*** Block opens ***

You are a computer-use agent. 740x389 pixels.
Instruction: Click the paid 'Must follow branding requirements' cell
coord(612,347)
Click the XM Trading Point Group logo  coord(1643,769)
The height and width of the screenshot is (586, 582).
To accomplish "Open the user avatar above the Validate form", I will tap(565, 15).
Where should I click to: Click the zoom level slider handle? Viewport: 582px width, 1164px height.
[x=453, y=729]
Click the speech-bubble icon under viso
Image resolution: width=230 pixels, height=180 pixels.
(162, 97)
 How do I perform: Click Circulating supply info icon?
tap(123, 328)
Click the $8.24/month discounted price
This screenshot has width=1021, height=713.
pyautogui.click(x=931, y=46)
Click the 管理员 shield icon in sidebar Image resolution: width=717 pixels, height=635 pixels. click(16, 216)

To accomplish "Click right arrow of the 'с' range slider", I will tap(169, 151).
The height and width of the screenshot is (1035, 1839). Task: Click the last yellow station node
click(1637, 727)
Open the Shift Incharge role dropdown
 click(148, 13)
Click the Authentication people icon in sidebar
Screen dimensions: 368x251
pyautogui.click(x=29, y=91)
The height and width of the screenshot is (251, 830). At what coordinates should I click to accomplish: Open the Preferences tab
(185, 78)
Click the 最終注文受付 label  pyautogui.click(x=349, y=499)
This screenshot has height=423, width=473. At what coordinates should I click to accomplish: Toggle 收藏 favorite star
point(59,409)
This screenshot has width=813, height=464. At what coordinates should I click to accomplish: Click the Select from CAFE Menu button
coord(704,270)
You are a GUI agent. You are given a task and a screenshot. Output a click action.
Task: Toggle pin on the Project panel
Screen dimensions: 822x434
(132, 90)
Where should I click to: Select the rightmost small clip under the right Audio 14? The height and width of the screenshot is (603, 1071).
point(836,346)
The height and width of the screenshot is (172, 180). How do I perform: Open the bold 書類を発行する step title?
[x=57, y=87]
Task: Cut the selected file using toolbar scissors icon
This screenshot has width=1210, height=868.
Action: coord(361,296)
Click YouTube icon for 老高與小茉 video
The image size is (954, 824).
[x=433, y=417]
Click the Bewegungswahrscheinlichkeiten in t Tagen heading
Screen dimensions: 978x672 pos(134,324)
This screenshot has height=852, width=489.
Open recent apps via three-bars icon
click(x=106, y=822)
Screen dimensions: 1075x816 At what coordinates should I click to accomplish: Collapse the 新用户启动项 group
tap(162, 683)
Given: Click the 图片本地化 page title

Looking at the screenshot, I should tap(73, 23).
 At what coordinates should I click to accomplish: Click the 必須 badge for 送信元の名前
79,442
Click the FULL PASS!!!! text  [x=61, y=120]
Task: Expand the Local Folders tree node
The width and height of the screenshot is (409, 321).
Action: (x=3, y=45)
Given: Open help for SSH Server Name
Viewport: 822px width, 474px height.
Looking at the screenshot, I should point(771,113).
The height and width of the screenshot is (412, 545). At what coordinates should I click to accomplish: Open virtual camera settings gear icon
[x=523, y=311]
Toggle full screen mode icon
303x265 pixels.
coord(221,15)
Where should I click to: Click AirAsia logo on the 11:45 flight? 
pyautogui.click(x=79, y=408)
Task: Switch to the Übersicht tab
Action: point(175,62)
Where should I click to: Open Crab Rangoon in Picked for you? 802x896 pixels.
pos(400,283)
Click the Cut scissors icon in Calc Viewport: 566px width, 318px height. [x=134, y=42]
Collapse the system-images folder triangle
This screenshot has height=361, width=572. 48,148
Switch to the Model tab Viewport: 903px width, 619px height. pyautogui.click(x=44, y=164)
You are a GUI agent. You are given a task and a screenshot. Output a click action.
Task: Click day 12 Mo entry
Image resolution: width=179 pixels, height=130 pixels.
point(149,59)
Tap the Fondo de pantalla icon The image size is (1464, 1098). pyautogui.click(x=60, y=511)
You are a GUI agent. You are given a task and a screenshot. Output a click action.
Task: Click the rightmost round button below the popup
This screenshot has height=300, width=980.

*** Block closes ***

What is needed
Tell me how many lines in the data include "sidebar", giving only the number.

Result for this task
2